I've been thinking about what satisfaction this activity is providing her, and when the answer finally came to me yesterday it struck me quite forcefully. At 18 months my child has already learnt the game that she will engage in for the rest of her life. It’s the game that everyone who doesn’t have to fight for the basics of survival (food, water, shelter) plays. The game of ‘do you love me enough and will you be there for me no matter what?’ game that thanks to some doctor of psychiatry we call self actualisation. Sweetpea wants to know that the one person in her world that she counts on will be there for her no matter what. She is looking for Mummy to rescue her and keep her safe, to comfort her and be her safe place to fall. And aren’t we all searching for that safe place to fall?

As young children in a healthy home environment, it must seem obvious that the parents are the cushion between pain and self. It is the parents that will ease the grief and make things better again. Its only when we get older that the game becomes more confusing. As adults the uncertainty of when players on the field change and the utmost assuredness that we feel when we are babies with our parents is harder to recover. But our search for it grows more and more urgent, if not downright frenzied the longer it takes to find, if the people on pop psychology shows like Dr. Phil are anything to go by.

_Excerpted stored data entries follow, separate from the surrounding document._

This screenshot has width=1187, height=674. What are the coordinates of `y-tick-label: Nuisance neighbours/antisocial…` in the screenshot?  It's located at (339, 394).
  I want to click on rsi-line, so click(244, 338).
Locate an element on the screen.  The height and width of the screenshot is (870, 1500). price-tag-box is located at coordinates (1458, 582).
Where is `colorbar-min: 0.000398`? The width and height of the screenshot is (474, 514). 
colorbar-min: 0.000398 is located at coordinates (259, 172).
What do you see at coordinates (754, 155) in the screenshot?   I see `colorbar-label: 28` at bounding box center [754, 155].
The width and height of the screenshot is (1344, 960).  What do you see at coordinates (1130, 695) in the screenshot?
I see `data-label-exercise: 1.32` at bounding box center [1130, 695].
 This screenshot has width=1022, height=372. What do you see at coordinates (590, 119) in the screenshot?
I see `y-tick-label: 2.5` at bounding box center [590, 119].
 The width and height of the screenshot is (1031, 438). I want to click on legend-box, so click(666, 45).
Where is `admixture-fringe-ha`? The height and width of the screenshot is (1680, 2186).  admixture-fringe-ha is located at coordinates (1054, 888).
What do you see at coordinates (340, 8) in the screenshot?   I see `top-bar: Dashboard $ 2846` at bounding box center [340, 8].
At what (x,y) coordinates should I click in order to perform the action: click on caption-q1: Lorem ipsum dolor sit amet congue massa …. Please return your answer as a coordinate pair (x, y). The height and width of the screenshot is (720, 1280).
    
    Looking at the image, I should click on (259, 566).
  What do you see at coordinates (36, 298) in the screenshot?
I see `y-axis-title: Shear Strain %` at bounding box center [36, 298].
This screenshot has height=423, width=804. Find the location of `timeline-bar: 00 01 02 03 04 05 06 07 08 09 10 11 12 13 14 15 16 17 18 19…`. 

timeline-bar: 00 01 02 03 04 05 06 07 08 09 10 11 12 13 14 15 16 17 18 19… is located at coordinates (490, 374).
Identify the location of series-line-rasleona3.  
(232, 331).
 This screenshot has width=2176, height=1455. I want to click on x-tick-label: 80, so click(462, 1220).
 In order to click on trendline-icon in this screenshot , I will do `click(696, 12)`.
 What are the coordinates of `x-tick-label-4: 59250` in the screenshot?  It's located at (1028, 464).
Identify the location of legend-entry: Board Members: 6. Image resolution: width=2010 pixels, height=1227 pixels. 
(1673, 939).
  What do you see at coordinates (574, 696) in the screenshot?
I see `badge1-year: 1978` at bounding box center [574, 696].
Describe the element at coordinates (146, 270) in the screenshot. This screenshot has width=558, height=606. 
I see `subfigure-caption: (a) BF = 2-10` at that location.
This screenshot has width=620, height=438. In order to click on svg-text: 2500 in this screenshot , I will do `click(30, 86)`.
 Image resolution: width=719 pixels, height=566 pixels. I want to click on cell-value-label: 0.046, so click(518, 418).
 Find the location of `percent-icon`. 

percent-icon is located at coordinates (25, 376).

And somehow the fact that my Sweetpea has started this kind of behavioural playing makes me sad. As her mother I had wanted to shield her from what I perceived as the pain and nastiness of this world for as long as I could. I wanted to protect her from ever feeling that there might come a time when there won’t be anyone to save her and make her feel better. But she is already testing the theory of emotional safety for herself. And I dread the day I don't hear the play grunts and her little heart is broken.